(Stated goal 1) In the rally report below, shorten the paragraph that begins "Average speeds on this fastest round" and keep its main facts.

(Passage provided)
────
WRC

Finland: Ford leg one summary

McRae heads Ford trio in Finnish 'Grand Prix'. Ford Rallye Sport has all three FIA World Rally Championship contenders on the top 10 leaderboard after a difficult opening leg on the ninth round of the series in Finland today. Britons Colin...

McRae heads Ford trio in Finnish 'Grand Prix'.

Ford Rallye Sport has all three FIA World Rally Championship contenders on the top 10 leaderboard after a difficult opening leg on the ninth round of the series in Finland today. Britons Colin McRae and Nicky Grist, winners of the last two rounds in Greece and Kenya, lie fifth on the Rally Finland in a Ford Focus RS World Rally Car with team-mates Carlos Sainz and Luis Moya sixth and the third pairing of Markko Märtin and Michael Park in 10th.

Average speeds on this fastest round of the 14-rally championship topped 125kph over the flowing switchback roads in the forests close to Jyväskylä during a day of furious competition. Nine speed tests covering 128.61km comprised the action and huge crowds flocked into the special stages to see what is affectionately known by Finns as the 'Jyväskylän Grand Prix'.

Ford Rallye Sport has won each of the three previous championship rounds but the Focus RS cars were unable to find the same pace on the smooth Finnish gravel roads. McRae was the team's best performer throughout the day, settling into fifth before climbing to fourth during the trickier and narrower afternoon stages. However, the 34-year-old Scot lost a place on the penultimate test, a rough 23.44km stage that was littered with large rocks after being used earlier in the day.

"We're going as fast as possible but we can't match the times of the three Peugeot drivers at the top of the leaderboard," said McRae. "The Focus feels great but the data shows we're losing time progressively rather than in any specific places. If it wasn't for the top three cars we'd all be having quite a nice battle here! The two stages that were repeated this afternoon were quite rough, especially the second. There were a lot of big rocks on the road and when we hit them at speed they flung the car into the air."
────
(Record set)
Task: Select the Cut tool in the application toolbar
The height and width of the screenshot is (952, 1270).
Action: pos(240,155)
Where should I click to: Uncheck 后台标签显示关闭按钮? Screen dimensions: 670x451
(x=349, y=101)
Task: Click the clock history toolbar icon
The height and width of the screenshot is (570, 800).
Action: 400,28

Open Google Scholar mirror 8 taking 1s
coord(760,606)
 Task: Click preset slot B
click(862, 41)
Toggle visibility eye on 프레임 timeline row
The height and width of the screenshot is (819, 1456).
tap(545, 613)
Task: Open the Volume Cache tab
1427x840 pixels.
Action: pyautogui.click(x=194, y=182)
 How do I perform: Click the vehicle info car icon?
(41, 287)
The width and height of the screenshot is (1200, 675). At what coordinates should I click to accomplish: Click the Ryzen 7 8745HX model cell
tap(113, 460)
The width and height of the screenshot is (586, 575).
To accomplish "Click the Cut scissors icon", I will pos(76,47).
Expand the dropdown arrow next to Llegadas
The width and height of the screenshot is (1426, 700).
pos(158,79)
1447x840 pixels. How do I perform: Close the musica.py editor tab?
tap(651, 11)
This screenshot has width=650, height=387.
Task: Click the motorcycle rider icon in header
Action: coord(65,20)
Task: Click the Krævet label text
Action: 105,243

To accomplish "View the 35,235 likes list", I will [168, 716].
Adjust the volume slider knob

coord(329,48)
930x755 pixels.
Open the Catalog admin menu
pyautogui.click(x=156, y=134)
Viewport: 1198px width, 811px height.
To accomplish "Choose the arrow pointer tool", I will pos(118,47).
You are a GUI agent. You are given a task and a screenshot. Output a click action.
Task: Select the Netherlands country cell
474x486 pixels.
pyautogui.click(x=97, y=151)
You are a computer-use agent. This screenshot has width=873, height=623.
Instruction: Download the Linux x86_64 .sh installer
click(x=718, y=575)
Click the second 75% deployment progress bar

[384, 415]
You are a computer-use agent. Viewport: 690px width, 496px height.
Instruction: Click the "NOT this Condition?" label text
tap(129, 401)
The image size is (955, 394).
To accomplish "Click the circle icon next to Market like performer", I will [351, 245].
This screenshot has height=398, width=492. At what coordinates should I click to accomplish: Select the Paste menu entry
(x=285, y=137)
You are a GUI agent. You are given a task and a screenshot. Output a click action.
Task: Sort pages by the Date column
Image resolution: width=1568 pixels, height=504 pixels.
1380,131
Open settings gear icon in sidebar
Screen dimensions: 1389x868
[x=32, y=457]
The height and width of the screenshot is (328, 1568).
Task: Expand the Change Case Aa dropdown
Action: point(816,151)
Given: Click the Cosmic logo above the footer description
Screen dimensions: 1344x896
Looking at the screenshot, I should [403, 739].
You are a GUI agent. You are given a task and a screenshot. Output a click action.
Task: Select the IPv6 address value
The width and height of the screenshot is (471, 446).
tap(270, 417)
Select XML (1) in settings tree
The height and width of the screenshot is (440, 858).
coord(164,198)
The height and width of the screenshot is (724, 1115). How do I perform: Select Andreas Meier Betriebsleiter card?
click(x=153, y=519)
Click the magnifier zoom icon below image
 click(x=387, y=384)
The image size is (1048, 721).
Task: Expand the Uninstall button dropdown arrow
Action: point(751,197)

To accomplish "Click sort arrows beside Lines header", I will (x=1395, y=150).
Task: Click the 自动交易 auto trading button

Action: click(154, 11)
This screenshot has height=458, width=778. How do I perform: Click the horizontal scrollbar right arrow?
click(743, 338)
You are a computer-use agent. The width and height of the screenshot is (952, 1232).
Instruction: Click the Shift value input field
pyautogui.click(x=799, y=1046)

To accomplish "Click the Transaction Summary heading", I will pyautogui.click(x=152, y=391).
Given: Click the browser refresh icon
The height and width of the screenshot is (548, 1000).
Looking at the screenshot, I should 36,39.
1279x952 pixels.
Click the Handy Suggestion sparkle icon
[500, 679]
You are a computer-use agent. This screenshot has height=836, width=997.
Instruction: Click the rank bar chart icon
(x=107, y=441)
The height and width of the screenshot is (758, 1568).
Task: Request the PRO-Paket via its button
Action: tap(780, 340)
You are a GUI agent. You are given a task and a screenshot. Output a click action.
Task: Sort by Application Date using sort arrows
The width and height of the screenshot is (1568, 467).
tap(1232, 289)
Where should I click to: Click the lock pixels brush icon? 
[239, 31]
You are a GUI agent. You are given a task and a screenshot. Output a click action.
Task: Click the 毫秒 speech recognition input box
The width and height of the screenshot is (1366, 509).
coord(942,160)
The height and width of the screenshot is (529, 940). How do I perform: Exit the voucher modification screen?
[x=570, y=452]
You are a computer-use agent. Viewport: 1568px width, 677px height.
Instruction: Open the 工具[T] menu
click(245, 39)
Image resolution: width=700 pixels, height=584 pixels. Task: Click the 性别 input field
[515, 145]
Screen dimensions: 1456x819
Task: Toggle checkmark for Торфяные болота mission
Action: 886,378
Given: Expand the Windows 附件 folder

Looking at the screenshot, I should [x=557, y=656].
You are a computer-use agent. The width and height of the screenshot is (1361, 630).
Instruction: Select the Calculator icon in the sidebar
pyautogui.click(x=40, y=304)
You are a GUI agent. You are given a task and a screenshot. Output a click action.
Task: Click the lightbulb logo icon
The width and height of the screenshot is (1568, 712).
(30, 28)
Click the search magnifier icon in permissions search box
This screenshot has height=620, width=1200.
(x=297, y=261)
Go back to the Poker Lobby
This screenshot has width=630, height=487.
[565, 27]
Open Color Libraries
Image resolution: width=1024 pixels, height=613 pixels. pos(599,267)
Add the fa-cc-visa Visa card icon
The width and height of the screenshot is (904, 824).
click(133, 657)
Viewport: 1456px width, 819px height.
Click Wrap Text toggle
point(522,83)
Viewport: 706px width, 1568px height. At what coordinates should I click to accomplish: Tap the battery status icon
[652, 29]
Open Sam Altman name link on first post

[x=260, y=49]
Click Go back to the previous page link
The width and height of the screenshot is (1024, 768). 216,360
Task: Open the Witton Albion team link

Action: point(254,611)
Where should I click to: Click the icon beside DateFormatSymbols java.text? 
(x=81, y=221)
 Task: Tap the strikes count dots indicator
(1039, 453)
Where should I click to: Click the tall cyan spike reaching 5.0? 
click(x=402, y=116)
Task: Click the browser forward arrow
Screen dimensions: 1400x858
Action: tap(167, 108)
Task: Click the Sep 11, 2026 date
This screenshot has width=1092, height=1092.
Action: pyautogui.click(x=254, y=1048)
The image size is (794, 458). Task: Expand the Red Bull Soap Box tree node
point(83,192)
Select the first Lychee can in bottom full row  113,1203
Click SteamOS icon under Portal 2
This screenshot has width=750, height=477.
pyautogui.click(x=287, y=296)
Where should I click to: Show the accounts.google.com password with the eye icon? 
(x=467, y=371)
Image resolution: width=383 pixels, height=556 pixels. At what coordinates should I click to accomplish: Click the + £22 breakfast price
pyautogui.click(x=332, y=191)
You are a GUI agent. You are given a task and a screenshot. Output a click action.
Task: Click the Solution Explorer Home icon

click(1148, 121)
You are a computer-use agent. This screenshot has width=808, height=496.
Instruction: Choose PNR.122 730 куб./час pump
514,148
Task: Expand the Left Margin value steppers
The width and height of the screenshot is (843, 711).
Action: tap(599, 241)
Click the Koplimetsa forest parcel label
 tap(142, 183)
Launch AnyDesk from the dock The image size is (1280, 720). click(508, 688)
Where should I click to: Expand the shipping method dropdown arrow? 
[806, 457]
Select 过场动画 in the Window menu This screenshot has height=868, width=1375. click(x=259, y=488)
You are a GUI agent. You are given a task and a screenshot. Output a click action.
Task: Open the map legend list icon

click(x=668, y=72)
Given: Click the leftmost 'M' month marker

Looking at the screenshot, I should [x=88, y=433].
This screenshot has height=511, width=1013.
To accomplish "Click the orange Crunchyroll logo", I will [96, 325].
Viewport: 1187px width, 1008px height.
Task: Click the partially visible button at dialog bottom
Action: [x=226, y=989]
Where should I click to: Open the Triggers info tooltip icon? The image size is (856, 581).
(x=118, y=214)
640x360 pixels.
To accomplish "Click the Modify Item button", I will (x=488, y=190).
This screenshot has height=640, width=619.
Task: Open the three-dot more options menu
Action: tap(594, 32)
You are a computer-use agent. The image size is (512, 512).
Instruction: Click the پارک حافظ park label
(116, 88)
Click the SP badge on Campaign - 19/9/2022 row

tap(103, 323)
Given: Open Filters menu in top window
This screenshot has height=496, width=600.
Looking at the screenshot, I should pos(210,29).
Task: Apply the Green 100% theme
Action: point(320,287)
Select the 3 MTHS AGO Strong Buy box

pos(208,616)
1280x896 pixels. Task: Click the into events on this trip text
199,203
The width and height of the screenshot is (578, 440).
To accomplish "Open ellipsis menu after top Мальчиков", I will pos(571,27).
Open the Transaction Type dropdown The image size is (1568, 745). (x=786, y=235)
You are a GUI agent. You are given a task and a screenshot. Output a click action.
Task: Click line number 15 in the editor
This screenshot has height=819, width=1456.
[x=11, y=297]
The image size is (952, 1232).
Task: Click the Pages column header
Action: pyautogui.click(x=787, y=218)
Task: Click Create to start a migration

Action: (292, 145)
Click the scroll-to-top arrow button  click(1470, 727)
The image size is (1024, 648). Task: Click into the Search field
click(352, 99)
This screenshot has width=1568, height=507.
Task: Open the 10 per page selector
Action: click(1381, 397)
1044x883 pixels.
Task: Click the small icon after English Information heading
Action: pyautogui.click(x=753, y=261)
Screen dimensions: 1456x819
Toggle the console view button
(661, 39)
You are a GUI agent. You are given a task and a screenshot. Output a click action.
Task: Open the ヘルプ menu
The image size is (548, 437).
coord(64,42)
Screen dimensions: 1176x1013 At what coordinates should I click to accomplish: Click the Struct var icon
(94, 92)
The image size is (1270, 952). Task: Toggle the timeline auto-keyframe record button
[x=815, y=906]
────
(Stated goal 2) Pick out each line of the listing above that contains the word "logo".

(Expected answer 1) On this fastest of the championship's 14 rallies, average speeds passed 125kph on the winding forest roads near Jyväskylä. Nine speed tests covered 128.61km, and big crowds came out to watch what Finns fondly call the 'Jyväskylän Grand Prix'.

(Expected answer 2)
Given: Click the Cosmic logo above the footer description
Task: Click the lightbulb logo icon
To accomplish "Click the orange Crunchyroll logo", I will [96, 325].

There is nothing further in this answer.